The bulk bentonite rock samples for X-ray powder diffraction (XRPD) measurements were taken by selecting representative fragments from homogeneous parts of the solid clay hand samples. The samples were ground in agate mortar in acetone suspension, spread on glass slides and dried. They were measured at GTK (Geological Survey of Finland, Espoo), using Bruker D8 Discover Bragg-Brentano powder diffractometer equipped with Cu-tube, 0.4° fixed divergence slit, 2.5° sollers, beam knife, spinner, Ni-filter and Lynxeye silicon strip detector. Powder diffractograms were measured for 5–70° 2θ using 40 kV and 40 mA power settings in continuous mode, 0.02° 2θ/s and 0.5 s/step. The mineral phases were identified using Bruker EVA software and ICDD (International Centre for Diffraction Data) PDF-4 Minerals (Powder Diffraction File) database. For clay phase identification, each sample was mixed in water and the suspension was allowed to settle overnight. In two test tubes, 1 ml of the surface suspension was mixed with 1 ml 1 M KCl solution and 1 ml 1 M MgCl2 solution that were allowed to react overnight. Excess salt was washed away using centrifuge and ion-exchanged water for four times, verified to be chloride free using AgNO3 chloride test. The solution was pipetted on glass slides and they were allowed to dry slowly to maximize the orientating of the suspended clay flakes. The Mg-ion-exchanged preparation was measured, treated with glycerol and re-measured. The K-ion exchanged preparation was first measured once, then after heating for 1 h in 200 °C and finally after heating for 1 h in 550 °C. The XRPD measurements were done as before, but for 2–35° 2θ in continuous mode, 0.1° 2θ/s and 0.5 s/step.

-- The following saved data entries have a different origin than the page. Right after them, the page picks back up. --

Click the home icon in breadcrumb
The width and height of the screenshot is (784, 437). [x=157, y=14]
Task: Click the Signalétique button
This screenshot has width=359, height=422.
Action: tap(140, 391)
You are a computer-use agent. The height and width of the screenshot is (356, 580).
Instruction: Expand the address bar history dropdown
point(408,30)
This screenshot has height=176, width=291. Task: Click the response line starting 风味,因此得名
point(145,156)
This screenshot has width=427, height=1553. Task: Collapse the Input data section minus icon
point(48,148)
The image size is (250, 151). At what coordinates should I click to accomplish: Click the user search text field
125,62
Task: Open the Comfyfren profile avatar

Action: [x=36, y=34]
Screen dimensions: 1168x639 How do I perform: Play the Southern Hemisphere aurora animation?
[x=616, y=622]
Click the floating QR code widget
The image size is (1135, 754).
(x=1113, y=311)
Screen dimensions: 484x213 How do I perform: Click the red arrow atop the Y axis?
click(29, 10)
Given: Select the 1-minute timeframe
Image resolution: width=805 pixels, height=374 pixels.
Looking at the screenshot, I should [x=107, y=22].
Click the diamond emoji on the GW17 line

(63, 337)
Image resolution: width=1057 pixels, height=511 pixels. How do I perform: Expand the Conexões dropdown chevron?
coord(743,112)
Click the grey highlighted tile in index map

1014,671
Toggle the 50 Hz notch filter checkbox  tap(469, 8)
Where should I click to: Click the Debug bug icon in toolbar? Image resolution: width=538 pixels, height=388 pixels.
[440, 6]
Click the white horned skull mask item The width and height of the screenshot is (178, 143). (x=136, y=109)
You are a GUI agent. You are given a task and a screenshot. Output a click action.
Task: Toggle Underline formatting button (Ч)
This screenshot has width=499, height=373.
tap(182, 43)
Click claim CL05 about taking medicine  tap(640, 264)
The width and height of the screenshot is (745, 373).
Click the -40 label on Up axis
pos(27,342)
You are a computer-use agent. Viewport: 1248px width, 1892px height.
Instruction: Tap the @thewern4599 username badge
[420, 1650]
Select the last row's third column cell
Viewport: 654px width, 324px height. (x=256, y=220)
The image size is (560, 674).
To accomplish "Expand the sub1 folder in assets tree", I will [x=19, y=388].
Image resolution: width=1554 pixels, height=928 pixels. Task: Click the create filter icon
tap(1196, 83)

Semi-quantitative energy dispersive X-ray fluorescence (ED-XRF) analysis was utilized in XRPD phase interpretations. The measurements were done with PANalytical Epsilon 3XLE benchtop instrument equipped with He-flow system for light element analysis. Measurements from small mineral particles were done in plastic sample cups, through 4 μm polypropylene film, utilizing the PANalytical Omnian method that involves 6 measurement channels for each sample. Automated and user-re-interpreted qualitative analysis is followed by quantitative analysis, powered by comprehensive set of correction parameters, including background, line-overlap and fundamental parameter (FP) matrix corrections. It is not possible to provide quantitative results, because of the irregular particle size and distribution and light element signal absorption to the film. Instead, relative compositional differences were complementary to the phase identification by XRPD.

Results

Phase I: Kato Moni samples

3D XCT images were produced from all samples analysed. Figure 4 shows a snapshot of a 3D XCT image from the sample KM1-B4a, and Fig. 5 presents the smaller scale sample KM1-B4b (for resolutions, see Table 2). The XCT models were then compared with the petrographic data available from Alexander et al. (2017, Appendix 6). Samples used for XCT were taken adjacent to samples used by Alexander et al. (2017), thus preventing a direct comparison of the observed textures. The XCT samples are, however, taken directly below the thin sections (Table 5), allowing comparison of features visible to the different analytical techniques, such as detection of microfossils, general textural characteristics, intactness of the samples and deformation (primary or secondary).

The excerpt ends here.